FIG. 3 shows sensor mat 12 including zone locations ZL1-ZL18. Footsteps 60-70 represent a traffic sequence across sensor mat 12. Footsteps 60 and 64 correspond to the steps taken by an individual walking across sensor mat 12 in the "in" direction (person A). Footsteps 62 and 66 correspond to the steps taken by an individual walking across mat 12 in the "out" direction (person B). Finally, footsteps 68 and 70 represent an individual walking across mat 12 in the "in" direction (person C). By way of example, the chronological sequence of steps begins at time T=0 when footstep 60 simultaneously contacts zone locations ZL1 and ZL2. Before person A takes a next step, person B contacts zone location ZL16 with footstep 62 at time T=0.2. Next, person A takes a second step, contacting zone location ZL14 with footstep 64 at time T=0.5. Person B's next step, footstep 66, occurs at time T=0.7 but does not contact sensor mat 12. Shortly after persons A and B walk across mat 12, at time T=2.5, person C's first step (footstep 68) simultaneously contacts zone locations ZL5 and ZL11. At time T=2.9, person C's footstep 70 occurs, but does not contact sensor mat 12.

Tables 3a-3d represent the operations performed by software 28 during the event analysis operation of the above-described traffic sequence.

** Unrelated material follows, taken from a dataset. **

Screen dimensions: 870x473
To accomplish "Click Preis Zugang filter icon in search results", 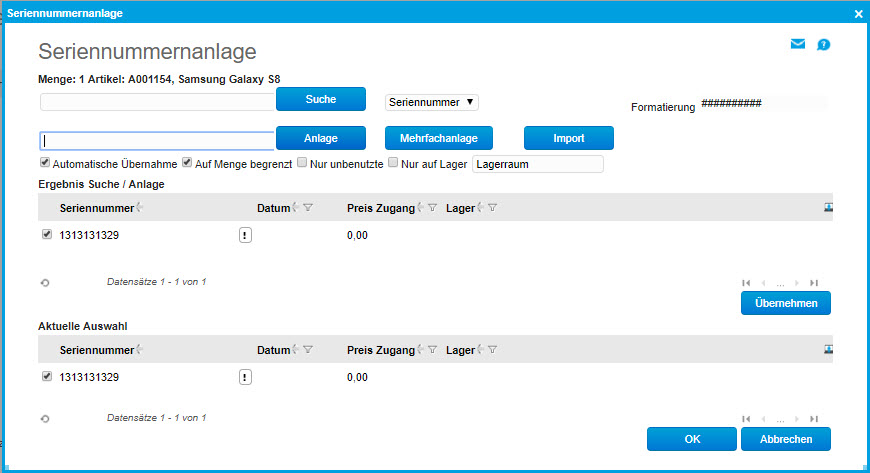I will tap(433, 208).
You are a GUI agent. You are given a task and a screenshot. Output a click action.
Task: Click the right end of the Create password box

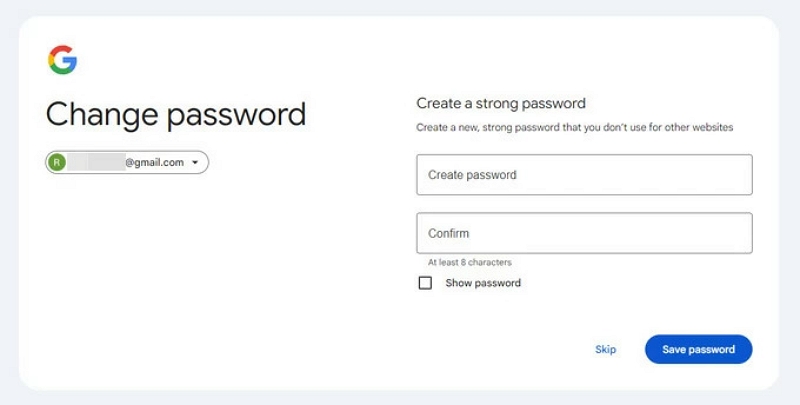point(735,175)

Of course, as the footsteps contact sensor mat 12, the scanning operation of software 28 polls zone locations 18 and writes the timestamp and zone location information corresponding to the associated contact events to random access memory 34. In Tables 3a, rows Q1-Q6 represent que positions in random access memory 34. Initially, Q1 stores information related to the first recorded contact event of the traffic sequence. Q2 stores information related to the next recorded contact event, and so on. In this embodiment, the system is configured to store 20 contact events and analyze up to six at a time. It is to be understood that the event que could readily be expanded beyond twenty events and software 28 could be modified to analyze more than six contact events at a time. In each of the tables, the first column contains variables, Q1-Q6 in Table 3a and QA-QF in the remaining tables, which are assigned to the contact events for analysis as described below. The second column represents the zone location 18 of the contact event. The third column contains the timestamp. The fourth column represents a calculation of the elapsed time between sequential contact events.

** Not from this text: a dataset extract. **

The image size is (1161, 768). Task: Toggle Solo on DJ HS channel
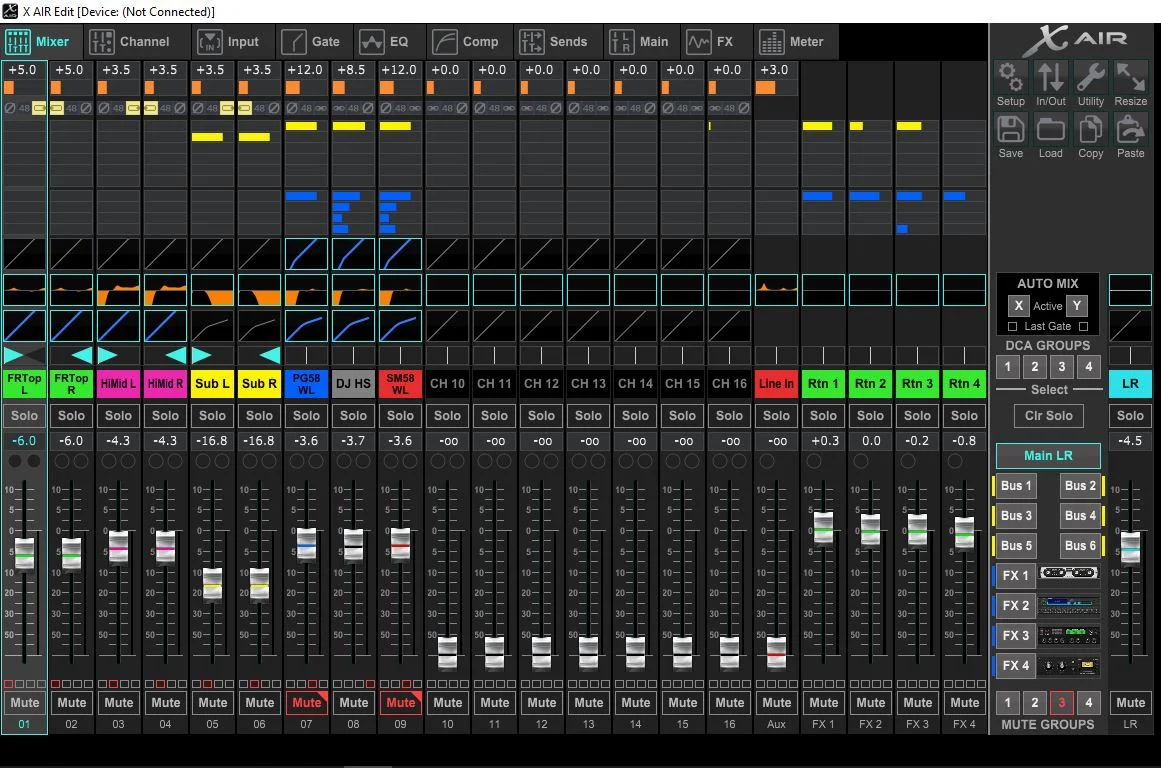pos(353,415)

Referring now to Table 3a of FIG. 3, the contact events generated by footstep 60 are stored in que positions Q1 and Q2. Information describing the zone location and timestamp of the next contact event encountered in the traffic sequence, generated by footstep 62, is stored in que position Q3. Q4 contains information generated by footstep 64. Note that, since footstep 66 did not generate a contact event, no information corresponding to footstep 66 is stored in random access memory 34. Que positions Q5 and Q6 contain contact event information resulting from footstep 68. Footstep 70 also did not produce a contact event. Since only six que positions are allocated in this embodiment, any additional contact events occurring during a traffic sequence are stored in subsequent positions Q7-Q20 (not shown). Any data stored in these additional positions is analyzed in turn, six at a time, in a manner described below. As mentioned, contact events that occur during the analysis operation interrupt software 28 and are written to the next sequentially available Q position.

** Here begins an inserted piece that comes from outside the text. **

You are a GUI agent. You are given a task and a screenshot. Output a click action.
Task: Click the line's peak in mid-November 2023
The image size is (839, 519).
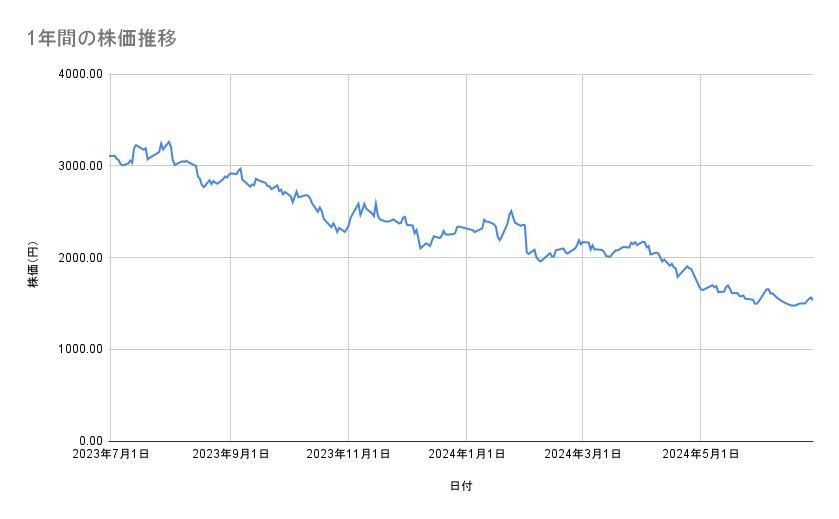click(x=375, y=200)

FIG. 4 shows the logic employed by the que analysis portion of software 28 which filters out "straddler" contact events and directs control to various subroutines of the contact event analysis operation. Software 28 assumes that one person can generate no more than three contact events with each passage across mat 12. Software 28 further assumes that contact events generated by a person passing across mat 12 are related spatially and temporarily. That is, as no two people can occupy the same space at the same time, software 28 uses the empirical value of 1.5 seconds as a temporal criteria to determine separate passages of people across the same location on mat 12. Additionally, software 28 uses the empirically derived Tables of FIGS. 11 and 12 as spatial criteria to separate people spatially when their temporal spacing is less than 1.5 seconds. Software 28 incorporates the following assumptions about the stride associated with a person traveling across sensor mat 12. Any time a contact event occurs in zone locations ZL1-ZL6 and software 28 determines that no other contact events were generated by the person who generated that singular contact event, software 28 assumes that the person associated with the event was traveling in the "in" direction and the next step was off mat 12. Similarly, any singular contact event occurring in zone locations ZL13-ZL18 results in a count signal to counter 16 representing a person traveling in the "out" direction. Finally, software 28 discards singular events which occur in zone locations ZL7-ZL12 since no direction of travel can logically be assigned. Such discarded events should be of little consequence since it is considered highly improbable that a person could step in one of the middle row zones without activating one of the outer row zones.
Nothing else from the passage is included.